En última instancia, la aceptación social de estas reformas regulatorias pasa por la percepción de los pacientes. Para algunas personas con enfermedades graves o sin opciones terapéuticas, una aprobación acelerada basada en un único ensayo puede significar la diferencia entre acceder a un tratamiento prometedor o no. Para otros, especialmente si surgen problemas de seguridad o eficacia no detectados previamente, la percepción puede ser de que se prioriza la velocidad sobre la protección.

Estudios de opinión pública muestran que la confianza en las agencias reguladoras es frágil y que los escándalos o retiradas de fármacos pueden erosionarla rápidamente. Por ello, reforzar la comunicación pública, garantizar la independencia de la evaluación científica y establecer requisitos sólidos de estudios postautorización serán pilares esenciales para mantener la legitimidad del regulador.

¿Qué puede hacerse para equilibrar rapidez y rigor?

1. Criterios explícitos y públicos: La FDA debe especificar con claridad cuándo se aceptará un único ensayo, qué características debe reunir ese ensayo (tamaño, diseño, endpoints, control de sesgos) y qué evidencia suplementaria será exigible.
2. Compromisos postautorización vinculantes: Autorizaciones condicionadas con obligaciones estrictas para completar estudios adicionales y sanciones por incumplimiento reducirían el riesgo de aprobar fármacos sin confirmar su beneficio a largo plazo.
3. Fortalecimiento de la farmacovigilancia: Sistemas de seguimiento en tiempo real, registros de pacientes y esquemas de evaluación comparativa postcomercialización permiten detectar problemas de seguridad con mayor rapidez.
4. Transparencia total de datos: Publicación de protocolos, resultados completos y acceso a datos individuales cuando sea posible para que la comunidad científica pueda replicar análisis y evaluar robustez.
5. Participación de pacientes y clínicos: Incluir a representantes de pacientes y sociedades científicas en decisiones sobre beneficios aceptables y riesgos tolerables aporta perspectiva clínica y ética.

Estas medidas no eliminan el riesgo de errores regulatorios, pero buscan minimizarlo manteniendo el objetivo de acelerar el acceso a terapias innovadoras cuando exista una necesidad real y justificada.

Reflexión final

La propuesta de la FDA responde a tensiones legítimas: la presión por innovación y acceso temprano frente a la obligación de proteger la salud pública mediante pruebas sólidas. Los avances en biomedicina ofrecen herramientas poderosas para evaluar tratamientos, pero la historia regulatoria recuerda que la prudencia científica y la reproducibilidad son guardines esenciales para evitar daños evitables.
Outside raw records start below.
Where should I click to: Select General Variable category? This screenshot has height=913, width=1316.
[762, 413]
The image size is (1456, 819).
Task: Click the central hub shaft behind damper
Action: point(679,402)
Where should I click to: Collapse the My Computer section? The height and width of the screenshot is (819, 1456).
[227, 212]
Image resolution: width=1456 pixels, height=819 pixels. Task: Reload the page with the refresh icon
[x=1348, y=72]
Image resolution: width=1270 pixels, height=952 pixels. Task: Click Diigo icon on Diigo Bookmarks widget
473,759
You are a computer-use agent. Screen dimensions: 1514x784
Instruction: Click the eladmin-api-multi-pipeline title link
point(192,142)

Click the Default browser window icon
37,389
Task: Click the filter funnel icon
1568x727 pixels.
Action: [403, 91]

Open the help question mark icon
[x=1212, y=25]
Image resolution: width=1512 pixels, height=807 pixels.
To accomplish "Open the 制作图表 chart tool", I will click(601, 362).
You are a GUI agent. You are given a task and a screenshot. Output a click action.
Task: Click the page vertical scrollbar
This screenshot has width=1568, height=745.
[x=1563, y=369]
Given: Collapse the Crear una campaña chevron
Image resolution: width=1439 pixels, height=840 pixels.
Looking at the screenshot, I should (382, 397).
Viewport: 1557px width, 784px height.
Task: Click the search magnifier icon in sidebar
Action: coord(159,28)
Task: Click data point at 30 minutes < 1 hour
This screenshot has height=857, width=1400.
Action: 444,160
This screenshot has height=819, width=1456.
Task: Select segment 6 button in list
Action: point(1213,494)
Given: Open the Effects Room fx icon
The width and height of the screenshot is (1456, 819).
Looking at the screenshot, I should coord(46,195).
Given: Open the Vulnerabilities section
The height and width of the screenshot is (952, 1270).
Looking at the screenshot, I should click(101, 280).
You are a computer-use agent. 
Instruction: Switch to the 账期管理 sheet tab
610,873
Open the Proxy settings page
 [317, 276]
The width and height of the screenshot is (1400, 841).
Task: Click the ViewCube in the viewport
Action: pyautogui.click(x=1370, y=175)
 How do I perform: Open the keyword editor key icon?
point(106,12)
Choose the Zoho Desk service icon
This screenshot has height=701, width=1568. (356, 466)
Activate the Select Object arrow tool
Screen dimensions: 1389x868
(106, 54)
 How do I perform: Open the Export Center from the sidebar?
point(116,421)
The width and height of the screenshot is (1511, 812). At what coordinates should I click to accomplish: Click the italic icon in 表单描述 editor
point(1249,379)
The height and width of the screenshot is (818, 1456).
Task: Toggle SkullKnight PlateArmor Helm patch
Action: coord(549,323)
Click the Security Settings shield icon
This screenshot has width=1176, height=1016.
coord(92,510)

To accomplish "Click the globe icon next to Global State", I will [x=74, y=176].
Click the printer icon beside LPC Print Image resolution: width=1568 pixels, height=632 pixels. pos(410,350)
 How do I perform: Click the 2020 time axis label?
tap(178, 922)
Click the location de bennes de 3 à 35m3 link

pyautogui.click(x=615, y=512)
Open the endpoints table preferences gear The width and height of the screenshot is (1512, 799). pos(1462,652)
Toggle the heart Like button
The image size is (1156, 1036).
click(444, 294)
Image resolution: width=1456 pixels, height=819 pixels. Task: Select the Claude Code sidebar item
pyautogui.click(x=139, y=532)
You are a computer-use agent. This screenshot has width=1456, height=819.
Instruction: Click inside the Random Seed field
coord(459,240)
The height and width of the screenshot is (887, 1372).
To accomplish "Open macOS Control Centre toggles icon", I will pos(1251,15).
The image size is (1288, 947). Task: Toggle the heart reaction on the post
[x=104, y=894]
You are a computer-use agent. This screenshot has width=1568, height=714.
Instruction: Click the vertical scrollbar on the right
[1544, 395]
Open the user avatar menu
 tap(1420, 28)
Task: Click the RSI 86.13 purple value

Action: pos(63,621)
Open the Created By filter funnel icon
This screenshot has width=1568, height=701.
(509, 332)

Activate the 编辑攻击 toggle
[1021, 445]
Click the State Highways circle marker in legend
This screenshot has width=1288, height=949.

Si la agencia logra articular criterios técnicos rigurosos, mecanismos de control postautorización y transparencia plena, la evolución hacia aceptar un solo ensayo podría traducirse en más terapias seguras y eficaces disponibles más pronto. Si no, el resultado podría ser una mayor incertidumbre clínica y pérdida de confianza en un sistema que durante décadas ha buscado equilibrar innovación y seguridad.

La discusión continúa: la implementación será determinante y la comunidad científica, los profesionales sanitarios y los pacientes estarán atentos para ver si la promesa de velocidad llega acompañada de la rigurosidad que la salud pública exige.

Fuentes consultadas y citadas:

• FDA — History of Drug Regulation in the United States (historia regulatoria y referencia a la enmienda Kefauver–Harris, 1962).
• Artículo de opinión por Marty Makary y Vinay Prasad en New England Journal of Medicine (2026) — propuesta sobre el estándar de un ensayo (citado por los autores).
• Informes anuales de aprobaciones de la FDA (datos sobre porcentaje de medicamentos aprobados con un solo ensayo en los últimos años; consultar informes 2019–2024).
• Declaraciones públicas de la Dra. Janet Woodcock, exdirectora del Centro de Evaluación e Investigación de Medicamentos de la FDA (entrevista, 2026).